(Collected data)
--- START ---
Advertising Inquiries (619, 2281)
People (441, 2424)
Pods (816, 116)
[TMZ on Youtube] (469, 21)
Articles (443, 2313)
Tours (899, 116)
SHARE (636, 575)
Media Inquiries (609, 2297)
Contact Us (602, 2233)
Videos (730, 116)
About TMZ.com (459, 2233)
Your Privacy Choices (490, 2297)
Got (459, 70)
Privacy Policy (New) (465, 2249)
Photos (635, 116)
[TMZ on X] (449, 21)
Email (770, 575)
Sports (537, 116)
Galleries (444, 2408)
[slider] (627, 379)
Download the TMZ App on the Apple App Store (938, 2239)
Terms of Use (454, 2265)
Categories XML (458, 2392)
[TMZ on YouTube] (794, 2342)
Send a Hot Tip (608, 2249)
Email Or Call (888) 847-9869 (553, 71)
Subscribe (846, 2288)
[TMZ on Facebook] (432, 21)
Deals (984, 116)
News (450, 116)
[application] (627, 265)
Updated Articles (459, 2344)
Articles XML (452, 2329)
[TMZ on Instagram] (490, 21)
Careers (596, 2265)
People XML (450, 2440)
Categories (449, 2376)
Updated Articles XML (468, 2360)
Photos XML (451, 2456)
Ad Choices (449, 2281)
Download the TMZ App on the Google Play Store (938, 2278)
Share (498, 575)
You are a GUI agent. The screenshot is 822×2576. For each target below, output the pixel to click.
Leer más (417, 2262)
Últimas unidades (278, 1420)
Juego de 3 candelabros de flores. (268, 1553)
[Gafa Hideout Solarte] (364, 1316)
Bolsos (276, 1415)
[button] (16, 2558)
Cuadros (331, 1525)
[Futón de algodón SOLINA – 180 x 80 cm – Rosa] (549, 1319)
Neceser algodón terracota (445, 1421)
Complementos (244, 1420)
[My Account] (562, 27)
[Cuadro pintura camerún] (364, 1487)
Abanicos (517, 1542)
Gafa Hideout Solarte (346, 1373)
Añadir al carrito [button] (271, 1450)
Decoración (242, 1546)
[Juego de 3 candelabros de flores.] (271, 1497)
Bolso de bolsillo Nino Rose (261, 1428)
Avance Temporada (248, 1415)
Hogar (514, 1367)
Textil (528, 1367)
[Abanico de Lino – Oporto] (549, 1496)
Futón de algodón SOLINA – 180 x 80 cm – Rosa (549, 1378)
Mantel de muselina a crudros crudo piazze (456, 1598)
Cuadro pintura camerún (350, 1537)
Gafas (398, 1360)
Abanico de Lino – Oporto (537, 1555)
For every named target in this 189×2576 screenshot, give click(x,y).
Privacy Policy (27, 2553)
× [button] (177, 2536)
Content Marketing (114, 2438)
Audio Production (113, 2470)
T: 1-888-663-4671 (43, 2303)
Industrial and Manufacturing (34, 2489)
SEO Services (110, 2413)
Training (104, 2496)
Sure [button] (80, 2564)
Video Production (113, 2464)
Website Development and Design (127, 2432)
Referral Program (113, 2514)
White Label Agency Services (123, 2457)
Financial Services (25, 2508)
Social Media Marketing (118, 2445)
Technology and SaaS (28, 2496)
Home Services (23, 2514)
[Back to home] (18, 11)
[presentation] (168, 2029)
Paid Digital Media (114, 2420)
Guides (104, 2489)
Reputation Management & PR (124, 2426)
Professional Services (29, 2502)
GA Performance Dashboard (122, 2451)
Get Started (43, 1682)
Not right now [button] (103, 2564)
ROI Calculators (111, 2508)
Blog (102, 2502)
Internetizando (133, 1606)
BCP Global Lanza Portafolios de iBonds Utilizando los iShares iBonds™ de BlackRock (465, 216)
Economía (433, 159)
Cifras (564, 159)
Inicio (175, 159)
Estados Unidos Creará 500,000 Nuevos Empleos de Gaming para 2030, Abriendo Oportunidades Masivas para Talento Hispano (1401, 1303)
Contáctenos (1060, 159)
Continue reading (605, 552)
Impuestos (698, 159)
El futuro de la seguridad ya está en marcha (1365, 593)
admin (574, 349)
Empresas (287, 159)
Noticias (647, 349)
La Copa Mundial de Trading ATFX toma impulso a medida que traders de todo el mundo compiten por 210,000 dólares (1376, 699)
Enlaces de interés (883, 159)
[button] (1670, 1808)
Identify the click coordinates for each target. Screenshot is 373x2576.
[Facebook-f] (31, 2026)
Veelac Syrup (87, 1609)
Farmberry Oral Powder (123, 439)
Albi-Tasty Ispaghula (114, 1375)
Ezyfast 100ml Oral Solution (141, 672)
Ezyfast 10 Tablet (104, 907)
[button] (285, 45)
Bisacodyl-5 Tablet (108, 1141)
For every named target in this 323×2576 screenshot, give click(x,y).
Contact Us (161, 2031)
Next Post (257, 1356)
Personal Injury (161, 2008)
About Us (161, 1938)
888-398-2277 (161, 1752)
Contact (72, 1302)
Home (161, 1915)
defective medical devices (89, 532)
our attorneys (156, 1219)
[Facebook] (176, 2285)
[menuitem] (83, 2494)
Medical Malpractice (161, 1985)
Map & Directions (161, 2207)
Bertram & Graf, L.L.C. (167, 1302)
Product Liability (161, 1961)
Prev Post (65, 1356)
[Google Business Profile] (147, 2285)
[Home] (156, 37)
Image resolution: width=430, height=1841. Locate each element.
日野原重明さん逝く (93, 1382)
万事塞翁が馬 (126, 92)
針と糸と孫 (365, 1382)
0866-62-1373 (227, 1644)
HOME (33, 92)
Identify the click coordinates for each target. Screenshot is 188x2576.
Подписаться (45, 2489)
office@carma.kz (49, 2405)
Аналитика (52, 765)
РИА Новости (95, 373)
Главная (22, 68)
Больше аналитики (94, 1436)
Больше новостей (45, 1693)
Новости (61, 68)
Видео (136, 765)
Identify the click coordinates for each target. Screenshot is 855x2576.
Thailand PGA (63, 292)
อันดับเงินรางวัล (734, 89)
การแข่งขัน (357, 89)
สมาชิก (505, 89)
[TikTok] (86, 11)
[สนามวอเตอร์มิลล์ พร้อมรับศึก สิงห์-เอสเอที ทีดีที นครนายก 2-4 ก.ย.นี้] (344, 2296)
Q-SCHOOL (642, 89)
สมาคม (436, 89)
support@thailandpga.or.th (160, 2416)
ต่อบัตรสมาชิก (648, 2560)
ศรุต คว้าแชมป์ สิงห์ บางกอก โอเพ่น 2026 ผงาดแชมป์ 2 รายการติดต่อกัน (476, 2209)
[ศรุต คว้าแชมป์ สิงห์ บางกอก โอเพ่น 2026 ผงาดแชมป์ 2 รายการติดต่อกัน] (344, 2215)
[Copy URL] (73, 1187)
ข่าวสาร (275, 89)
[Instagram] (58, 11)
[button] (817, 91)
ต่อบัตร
--- END ---
■ **TASK OBJECTIVE**
In the data above, find the line that contains "Pods (816, 116)" and the line that contains "[application] (627, 265)". Repeat exactly those lines and every line between them, and only those.

■ **ANSWER FOR THE TASK**
Pods (816, 116)
[TMZ on Youtube] (469, 21)
Articles (443, 2313)
Tours (899, 116)
SHARE (636, 575)
Media Inquiries (609, 2297)
Contact Us (602, 2233)
Videos (730, 116)
About TMZ.com (459, 2233)
Your Privacy Choices (490, 2297)
Got (459, 70)
Privacy Policy (New) (465, 2249)
Photos (635, 116)
[TMZ on X] (449, 21)
Email (770, 575)
Sports (537, 116)
Galleries (444, 2408)
[slider] (627, 379)
Download the TMZ App on the Apple App Store (938, 2239)
Terms of Use (454, 2265)
Categories XML (458, 2392)
[TMZ on YouTube] (794, 2342)
Send a Hot Tip (608, 2249)
Email Or Call (888) 847-9869 (553, 71)
Subscribe (846, 2288)
[TMZ on Facebook] (432, 21)
Deals (984, 116)
News (450, 116)
[application] (627, 265)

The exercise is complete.